# Work request
Only those lines running from the start of the listing below through the line that holds "Task: Click the object" are to be written out, exactly and in full.

# Supplied material
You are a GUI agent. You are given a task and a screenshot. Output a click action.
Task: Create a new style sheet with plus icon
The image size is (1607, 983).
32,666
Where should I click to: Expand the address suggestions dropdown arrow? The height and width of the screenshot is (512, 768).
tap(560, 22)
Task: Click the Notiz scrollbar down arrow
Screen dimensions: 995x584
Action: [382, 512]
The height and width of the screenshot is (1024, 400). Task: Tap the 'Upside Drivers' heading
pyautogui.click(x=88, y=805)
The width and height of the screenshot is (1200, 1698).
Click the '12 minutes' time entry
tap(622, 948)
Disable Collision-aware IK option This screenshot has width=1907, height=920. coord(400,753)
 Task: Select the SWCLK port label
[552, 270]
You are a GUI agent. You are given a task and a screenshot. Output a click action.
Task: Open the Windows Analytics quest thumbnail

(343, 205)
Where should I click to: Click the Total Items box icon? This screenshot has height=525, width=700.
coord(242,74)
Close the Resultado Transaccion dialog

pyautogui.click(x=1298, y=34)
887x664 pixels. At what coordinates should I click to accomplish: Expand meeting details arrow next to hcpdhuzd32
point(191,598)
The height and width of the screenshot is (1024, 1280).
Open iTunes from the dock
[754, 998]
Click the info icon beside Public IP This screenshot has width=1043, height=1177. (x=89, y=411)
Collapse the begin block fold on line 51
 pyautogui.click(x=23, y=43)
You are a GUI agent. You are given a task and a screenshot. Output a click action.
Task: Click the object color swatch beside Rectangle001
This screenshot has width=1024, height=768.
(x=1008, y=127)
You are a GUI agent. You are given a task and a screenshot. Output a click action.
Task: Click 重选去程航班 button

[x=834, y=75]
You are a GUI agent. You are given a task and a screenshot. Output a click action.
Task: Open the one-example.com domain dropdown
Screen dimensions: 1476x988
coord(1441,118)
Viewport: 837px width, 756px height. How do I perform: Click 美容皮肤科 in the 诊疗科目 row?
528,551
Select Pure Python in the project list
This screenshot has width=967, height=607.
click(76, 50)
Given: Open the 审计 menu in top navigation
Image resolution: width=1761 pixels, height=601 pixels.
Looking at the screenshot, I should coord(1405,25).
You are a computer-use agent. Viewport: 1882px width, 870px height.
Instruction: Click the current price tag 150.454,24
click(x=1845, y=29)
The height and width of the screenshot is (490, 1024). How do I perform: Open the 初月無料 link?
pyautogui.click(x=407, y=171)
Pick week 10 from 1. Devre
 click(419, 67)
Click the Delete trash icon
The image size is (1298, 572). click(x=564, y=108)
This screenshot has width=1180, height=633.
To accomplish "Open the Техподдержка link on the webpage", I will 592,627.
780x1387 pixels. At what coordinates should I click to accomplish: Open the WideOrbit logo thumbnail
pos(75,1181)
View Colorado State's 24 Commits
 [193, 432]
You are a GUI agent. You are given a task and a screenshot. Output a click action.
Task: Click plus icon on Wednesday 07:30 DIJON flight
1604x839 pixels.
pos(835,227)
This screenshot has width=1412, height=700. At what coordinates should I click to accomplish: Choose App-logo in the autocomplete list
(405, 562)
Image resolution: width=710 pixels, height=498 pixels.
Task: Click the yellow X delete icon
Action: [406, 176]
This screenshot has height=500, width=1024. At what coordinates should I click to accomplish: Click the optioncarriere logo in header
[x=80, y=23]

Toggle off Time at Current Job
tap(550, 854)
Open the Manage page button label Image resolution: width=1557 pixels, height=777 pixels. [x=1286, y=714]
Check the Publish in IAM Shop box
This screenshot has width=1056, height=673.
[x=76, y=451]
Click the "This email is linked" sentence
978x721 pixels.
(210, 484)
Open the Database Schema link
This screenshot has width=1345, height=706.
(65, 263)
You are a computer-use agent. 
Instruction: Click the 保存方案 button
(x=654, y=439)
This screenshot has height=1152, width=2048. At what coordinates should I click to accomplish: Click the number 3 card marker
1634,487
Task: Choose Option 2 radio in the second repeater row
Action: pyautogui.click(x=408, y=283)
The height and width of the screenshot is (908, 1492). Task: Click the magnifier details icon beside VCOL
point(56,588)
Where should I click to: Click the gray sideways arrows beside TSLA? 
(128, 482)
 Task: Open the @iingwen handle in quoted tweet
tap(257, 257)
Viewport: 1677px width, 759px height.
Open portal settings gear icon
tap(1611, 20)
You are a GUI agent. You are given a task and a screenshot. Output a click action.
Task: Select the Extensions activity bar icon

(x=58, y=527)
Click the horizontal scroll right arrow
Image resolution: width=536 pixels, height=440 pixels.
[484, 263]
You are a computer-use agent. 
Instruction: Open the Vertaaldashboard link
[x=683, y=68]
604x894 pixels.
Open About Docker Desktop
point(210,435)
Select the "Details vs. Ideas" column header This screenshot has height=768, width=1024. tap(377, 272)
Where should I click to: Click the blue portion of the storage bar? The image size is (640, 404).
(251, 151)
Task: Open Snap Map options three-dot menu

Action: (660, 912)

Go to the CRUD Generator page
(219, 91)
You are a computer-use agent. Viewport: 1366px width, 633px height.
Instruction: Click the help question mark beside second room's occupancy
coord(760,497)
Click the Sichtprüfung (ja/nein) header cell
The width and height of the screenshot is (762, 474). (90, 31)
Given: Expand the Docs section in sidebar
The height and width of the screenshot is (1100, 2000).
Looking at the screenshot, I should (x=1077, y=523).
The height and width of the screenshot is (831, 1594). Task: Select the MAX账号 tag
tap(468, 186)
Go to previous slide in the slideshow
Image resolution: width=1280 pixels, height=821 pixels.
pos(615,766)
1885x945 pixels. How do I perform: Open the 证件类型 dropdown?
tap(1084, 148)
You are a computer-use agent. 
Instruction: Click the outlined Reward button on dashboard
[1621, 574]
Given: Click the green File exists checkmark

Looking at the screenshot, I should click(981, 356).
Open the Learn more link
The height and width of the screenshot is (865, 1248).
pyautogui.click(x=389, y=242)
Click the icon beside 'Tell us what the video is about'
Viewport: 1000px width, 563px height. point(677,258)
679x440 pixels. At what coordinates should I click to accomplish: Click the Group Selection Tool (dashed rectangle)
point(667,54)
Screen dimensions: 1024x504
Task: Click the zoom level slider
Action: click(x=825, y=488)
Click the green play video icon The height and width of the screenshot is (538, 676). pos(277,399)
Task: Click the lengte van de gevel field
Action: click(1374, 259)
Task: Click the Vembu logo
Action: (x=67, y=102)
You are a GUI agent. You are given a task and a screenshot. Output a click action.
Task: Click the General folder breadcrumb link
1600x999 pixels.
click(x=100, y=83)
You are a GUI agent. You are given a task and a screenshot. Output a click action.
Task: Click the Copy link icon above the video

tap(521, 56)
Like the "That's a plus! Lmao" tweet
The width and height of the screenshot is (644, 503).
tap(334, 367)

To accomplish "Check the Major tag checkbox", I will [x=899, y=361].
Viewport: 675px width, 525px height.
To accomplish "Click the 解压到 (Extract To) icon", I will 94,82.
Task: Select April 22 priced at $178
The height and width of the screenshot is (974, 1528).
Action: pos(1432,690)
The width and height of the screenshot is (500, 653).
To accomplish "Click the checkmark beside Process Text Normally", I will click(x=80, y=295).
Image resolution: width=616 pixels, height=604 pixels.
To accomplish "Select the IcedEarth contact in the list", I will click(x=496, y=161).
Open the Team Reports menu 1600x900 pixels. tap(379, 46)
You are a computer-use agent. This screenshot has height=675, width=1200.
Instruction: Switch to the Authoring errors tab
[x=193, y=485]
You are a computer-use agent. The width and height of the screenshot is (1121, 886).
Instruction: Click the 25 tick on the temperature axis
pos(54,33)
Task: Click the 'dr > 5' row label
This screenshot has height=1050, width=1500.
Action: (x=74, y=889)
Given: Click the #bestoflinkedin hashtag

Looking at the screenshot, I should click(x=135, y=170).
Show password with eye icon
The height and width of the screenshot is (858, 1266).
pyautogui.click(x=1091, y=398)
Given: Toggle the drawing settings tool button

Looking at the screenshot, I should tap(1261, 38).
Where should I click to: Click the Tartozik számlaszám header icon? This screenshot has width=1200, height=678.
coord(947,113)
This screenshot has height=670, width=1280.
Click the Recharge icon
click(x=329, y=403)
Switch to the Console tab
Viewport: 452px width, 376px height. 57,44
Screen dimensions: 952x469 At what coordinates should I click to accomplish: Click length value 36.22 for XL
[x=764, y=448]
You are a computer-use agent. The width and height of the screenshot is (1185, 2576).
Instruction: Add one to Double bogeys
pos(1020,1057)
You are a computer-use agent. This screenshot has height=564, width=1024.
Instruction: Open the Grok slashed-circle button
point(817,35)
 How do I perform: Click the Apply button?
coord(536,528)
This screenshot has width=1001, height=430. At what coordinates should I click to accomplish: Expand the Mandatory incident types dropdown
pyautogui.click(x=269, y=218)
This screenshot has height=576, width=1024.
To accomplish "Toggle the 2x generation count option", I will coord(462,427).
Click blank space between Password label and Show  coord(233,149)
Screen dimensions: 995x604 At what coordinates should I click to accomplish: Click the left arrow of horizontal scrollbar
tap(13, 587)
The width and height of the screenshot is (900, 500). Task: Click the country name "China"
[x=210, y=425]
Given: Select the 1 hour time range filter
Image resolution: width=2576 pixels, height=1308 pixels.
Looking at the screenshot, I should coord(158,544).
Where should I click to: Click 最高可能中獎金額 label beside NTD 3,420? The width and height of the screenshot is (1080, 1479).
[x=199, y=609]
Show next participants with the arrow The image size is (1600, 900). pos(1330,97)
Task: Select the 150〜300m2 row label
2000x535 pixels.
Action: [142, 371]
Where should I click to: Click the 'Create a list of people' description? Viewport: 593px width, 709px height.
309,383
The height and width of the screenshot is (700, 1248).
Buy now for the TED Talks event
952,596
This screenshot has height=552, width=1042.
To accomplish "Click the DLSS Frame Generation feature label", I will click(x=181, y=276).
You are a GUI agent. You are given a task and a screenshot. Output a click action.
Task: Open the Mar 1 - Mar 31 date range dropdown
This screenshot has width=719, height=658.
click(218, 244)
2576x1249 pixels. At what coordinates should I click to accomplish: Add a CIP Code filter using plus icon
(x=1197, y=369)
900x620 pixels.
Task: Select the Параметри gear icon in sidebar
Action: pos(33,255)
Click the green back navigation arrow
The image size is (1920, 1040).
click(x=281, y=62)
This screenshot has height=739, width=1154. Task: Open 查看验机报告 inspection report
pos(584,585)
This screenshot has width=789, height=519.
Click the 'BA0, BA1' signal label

# Response to the task
You are a GUI agent. You are given a task and a screenshot. Output a click action.
Task: Create a new style sheet with plus icon
The image size is (1607, 983).
32,666
Where should I click to: Expand the address suggestions dropdown arrow? The height and width of the screenshot is (512, 768).
tap(560, 22)
Task: Click the Notiz scrollbar down arrow
Screen dimensions: 995x584
Action: [382, 512]
The height and width of the screenshot is (1024, 400). Task: Tap the 'Upside Drivers' heading
pyautogui.click(x=88, y=805)
The width and height of the screenshot is (1200, 1698).
Click the '12 minutes' time entry
tap(622, 948)
Disable Collision-aware IK option This screenshot has width=1907, height=920. coord(400,753)
 Task: Select the SWCLK port label
[552, 270]
You are a GUI agent. You are given a task and a screenshot. Output a click action.
Task: Open the Windows Analytics quest thumbnail

(343, 205)
Where should I click to: Click the Total Items box icon? This screenshot has height=525, width=700.
coord(242,74)
Close the Resultado Transaccion dialog

pyautogui.click(x=1298, y=34)
887x664 pixels. At what coordinates should I click to accomplish: Expand meeting details arrow next to hcpdhuzd32
point(191,598)
The height and width of the screenshot is (1024, 1280).
Open iTunes from the dock
[754, 998]
Click the info icon beside Public IP This screenshot has width=1043, height=1177. (x=89, y=411)
Collapse the begin block fold on line 51
 pyautogui.click(x=23, y=43)
You are a GUI agent. You are given a task and a screenshot. Output a click action.
Task: Click the object color swatch beside Rectangle001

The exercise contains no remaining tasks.